海野桜は少し困った様子で言った。「10分では足りないかもしれないけど…」
「じゃあ、中に入って探すよ!」東山裕はまばたきもせずに言った。
海野桜:「……」
彼女はやはり10分以内に急いで出てきた方がいいだろう。東山裕が中に入ってきたら、我慢するしかない!

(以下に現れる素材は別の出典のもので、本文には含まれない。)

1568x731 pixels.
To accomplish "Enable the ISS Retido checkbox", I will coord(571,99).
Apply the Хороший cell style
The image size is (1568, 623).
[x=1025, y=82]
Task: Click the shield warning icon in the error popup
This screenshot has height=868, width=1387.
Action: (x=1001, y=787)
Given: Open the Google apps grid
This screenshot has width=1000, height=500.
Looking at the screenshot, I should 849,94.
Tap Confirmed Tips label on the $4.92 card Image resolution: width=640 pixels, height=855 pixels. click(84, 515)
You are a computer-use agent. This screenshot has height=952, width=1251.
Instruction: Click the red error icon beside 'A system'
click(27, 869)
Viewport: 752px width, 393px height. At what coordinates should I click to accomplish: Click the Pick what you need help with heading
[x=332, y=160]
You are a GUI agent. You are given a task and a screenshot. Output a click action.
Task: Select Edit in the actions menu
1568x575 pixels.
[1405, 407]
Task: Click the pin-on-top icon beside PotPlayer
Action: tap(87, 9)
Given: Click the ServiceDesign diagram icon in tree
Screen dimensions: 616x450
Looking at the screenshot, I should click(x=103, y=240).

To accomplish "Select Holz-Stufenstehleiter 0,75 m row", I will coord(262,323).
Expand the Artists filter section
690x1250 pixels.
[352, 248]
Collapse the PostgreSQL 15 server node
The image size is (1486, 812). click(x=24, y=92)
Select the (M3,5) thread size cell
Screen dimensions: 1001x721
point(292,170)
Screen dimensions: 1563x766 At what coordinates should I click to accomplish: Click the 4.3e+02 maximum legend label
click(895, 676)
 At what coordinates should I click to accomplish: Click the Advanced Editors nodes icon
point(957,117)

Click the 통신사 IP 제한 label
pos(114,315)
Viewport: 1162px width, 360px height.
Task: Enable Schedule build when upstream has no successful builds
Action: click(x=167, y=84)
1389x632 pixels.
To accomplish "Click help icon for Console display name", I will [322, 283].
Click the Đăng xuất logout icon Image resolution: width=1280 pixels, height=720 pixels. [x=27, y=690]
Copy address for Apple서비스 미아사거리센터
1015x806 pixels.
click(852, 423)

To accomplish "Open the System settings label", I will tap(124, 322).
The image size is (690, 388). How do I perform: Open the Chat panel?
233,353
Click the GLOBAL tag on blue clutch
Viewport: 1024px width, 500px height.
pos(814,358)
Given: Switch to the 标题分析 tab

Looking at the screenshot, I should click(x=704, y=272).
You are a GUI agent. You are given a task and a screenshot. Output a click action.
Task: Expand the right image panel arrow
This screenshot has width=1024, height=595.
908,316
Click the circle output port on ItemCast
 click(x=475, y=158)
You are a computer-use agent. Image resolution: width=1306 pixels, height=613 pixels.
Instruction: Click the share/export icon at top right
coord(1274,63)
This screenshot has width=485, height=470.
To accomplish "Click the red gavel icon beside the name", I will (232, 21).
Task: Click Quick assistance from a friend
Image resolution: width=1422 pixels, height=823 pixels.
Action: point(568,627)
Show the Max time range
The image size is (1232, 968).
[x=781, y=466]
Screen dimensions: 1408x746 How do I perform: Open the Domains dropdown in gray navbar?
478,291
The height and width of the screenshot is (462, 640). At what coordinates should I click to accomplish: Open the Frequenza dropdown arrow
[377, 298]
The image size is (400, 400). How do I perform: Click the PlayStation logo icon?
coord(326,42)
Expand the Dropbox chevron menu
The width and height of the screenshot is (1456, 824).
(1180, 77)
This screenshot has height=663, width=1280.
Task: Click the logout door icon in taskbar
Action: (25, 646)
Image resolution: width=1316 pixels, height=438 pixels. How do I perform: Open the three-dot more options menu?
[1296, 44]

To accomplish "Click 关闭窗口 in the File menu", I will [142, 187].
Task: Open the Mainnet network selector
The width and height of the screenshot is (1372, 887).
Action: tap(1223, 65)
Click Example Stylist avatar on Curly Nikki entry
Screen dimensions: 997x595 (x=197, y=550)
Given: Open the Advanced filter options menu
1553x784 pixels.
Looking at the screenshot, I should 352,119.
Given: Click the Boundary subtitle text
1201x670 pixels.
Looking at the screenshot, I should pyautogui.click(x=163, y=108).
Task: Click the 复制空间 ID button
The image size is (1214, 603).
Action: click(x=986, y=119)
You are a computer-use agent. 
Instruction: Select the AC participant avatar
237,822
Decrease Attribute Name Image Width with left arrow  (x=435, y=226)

海野桜は急いでトイレに行き、東山裕はオフィスデスクに座って、カウントダウンを始めた。
実は彼もこんなに用心深くしたくはなかった。
今日はどうしたことか、少し落ち着かない気分だった。
おそらくここ数日の緊張が、今になって疲労反応として現れているのだろう。
東山裕がそう考えていると、突然めまいを感じた。
次の瞬間、脳に鋭い痛みが走った——
目の前が一瞬真っ暗になった。
東山裕は深呼吸をして、こめかみをさすると、頭がだんだんはっきりしてきた。
しかし机の上の時計を見ると、なんと15分も経っていた!
海野桜がトイレに行ってから今まで、すでに10分を超えていた!
東山裕は急に立ち上がり、休憩室のトイレに駆け込んだ。
トイレのドアは内側から鍵がかかっていた。東山裕は強くノックして、低い声で叫んだ。「海野桜——」
中からは何の反応もなかった。
東山裕の心は沈んだ。彼は一歩下がり、思い切り足でドアを蹴り開けた!
「バン!」ドアが壁にぶつかり、大きな音を立てたが、中は空っぽで、誰もいなかった。
海野桜がいない……
中に海野桜はおらず、海野桜が消えた!
東山裕は瞬時に慌てふためいた……
海野桜は東山輝昭の手下によって、トイレの天井にある換気口から連れ去られていた。
彼らはずっとそこに潜んでおり、海野桜を捕まえるチャンスを待っていたのだ。
海野桜を気絶させた後、彼らは彼女を屋上に連れて行き、ヘリコプターで逃げた。
東山裕が気づいた時には、ヘリコプターはすでに飛び去っていた。東山裕がすぐに警察に通報して捜索しても、もう手遅れだった。
東山輝昭は経路を綿密に研究し、計画は周到で、誰にも気づかれずに海野桜を連れ去った。
しかも非常に慎重だった。
ここ数日、海野桜の身体には常に追跡装置が付けられていた。万が一のことがあった時に、東山裕が彼女を見つけられるようにするためだ。
しかし、東山輝昭は海野桜を捕まえるとすぐに、彼女の身体から追跡装置を取り除いてしまった!